The term "embedding" is popular right now. The number of studies on the subject has exploded in recent years, particularly those that deal with word embeddings. Word embeddings are vector representations of a word that maintain the word’s meaning and are generally in a Euclidean space. Following the introduction of the Word2Vec model [3], word embeddings have gained enormous popularity. Word2Vec and other language models have been extended to graph structures, as demonstrated by DeepWalk [4]. To anticipate nearby words in a text, Word2Vec trains a neural network. The sentences of the text are composed of the sequence of nodes visited during walks. Then, word embedding models, such Word2Vec, may be used to find the embedding of nodes by treating them as words in the sentences. Although DeepWalk employs a random uniform random walk, each network has unique connection patterns that must be considered when creating node representations. Based on this understanding, node2vec[5] introduced a more complex random walks technique that outperformed DeepWalk and can be more readily modified to various graph connection patterns.

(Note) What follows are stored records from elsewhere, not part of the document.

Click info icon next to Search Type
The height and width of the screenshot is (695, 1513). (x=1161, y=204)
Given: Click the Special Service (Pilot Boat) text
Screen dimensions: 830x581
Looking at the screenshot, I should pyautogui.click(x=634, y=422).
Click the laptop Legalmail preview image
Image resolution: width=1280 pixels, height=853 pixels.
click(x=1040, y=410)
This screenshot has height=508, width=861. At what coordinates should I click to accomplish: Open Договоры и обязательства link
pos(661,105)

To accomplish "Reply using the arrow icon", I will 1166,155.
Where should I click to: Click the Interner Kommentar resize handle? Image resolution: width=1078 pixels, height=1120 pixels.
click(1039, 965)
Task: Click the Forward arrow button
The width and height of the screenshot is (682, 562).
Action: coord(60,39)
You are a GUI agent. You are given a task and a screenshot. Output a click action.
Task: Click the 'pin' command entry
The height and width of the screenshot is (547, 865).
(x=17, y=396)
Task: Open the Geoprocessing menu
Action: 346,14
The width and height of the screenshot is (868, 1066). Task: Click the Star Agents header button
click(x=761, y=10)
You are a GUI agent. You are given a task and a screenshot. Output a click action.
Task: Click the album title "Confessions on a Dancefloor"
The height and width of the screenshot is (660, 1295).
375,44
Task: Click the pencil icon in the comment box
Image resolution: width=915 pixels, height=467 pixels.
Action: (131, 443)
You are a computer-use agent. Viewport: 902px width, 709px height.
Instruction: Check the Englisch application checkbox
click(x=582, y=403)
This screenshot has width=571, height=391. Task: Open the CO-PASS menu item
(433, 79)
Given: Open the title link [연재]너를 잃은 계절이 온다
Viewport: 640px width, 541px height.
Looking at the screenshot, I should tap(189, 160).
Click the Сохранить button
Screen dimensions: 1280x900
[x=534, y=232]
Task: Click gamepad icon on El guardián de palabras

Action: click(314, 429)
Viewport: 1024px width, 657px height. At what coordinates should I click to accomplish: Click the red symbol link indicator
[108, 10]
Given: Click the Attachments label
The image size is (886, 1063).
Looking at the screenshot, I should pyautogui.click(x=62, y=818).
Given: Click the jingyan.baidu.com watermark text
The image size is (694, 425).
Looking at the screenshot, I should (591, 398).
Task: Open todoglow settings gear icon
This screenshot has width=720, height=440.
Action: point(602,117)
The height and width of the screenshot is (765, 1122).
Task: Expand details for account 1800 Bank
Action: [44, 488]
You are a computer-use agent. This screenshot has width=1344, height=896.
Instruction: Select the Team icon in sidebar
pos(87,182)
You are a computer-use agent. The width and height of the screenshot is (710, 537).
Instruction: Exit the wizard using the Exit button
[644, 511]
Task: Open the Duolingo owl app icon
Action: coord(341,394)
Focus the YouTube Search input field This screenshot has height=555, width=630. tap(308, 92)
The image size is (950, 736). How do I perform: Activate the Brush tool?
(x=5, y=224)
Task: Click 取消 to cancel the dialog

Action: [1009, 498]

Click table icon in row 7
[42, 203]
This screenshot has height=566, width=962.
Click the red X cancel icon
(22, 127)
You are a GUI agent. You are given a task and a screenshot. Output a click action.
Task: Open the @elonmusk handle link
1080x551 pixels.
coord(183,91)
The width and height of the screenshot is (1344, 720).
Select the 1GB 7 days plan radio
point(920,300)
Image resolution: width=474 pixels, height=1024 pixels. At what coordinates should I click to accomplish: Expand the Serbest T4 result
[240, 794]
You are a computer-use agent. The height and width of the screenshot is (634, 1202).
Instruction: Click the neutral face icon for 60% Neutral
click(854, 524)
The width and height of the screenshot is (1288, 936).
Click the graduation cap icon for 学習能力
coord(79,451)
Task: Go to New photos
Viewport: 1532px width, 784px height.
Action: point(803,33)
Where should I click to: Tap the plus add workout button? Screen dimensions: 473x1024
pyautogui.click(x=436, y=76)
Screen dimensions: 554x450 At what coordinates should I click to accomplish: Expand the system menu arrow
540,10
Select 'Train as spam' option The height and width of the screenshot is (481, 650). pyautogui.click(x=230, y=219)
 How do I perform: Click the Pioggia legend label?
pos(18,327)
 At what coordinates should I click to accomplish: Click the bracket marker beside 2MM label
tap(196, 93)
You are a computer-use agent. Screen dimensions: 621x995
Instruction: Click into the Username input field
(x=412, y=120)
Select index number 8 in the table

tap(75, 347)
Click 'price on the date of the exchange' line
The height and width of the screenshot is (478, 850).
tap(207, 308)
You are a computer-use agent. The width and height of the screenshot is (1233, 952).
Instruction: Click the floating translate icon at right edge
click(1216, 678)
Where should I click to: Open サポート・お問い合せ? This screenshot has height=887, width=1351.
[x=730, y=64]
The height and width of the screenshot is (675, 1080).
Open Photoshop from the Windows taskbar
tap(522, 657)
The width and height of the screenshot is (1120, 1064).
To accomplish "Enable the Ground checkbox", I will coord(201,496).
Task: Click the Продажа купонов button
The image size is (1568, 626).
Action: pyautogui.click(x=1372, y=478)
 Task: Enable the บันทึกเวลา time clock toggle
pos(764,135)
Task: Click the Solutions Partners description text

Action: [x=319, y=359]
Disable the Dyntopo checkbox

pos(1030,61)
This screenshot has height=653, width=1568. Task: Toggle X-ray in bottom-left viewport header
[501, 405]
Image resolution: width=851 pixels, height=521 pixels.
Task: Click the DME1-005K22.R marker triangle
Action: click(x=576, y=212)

The challenge with representation learning is the variety of node and link types, which makes it dificult to use traditional network embedding approaches. The metapath2vec model [ 6] uses a heterogeneous skip-gram model to conduct node embeddings after establishing meta-path-based random walks to create a node’s heterogeneous neighborhood. In numerous heterogeneous network mining tasks, the metapath2vec model can beat state-of-the-art embedding models and identify the structural and semantic linkages between diferent network objects.

The majority of embedding techniques used today focus on network topology. Still, EPHEN [7] uses a language model-based embedding propagation method that uses both textual information about events and the complex relationships between that event & a low-dimensional vector space. This results in the possibility of gradual and adaptive embedding updation.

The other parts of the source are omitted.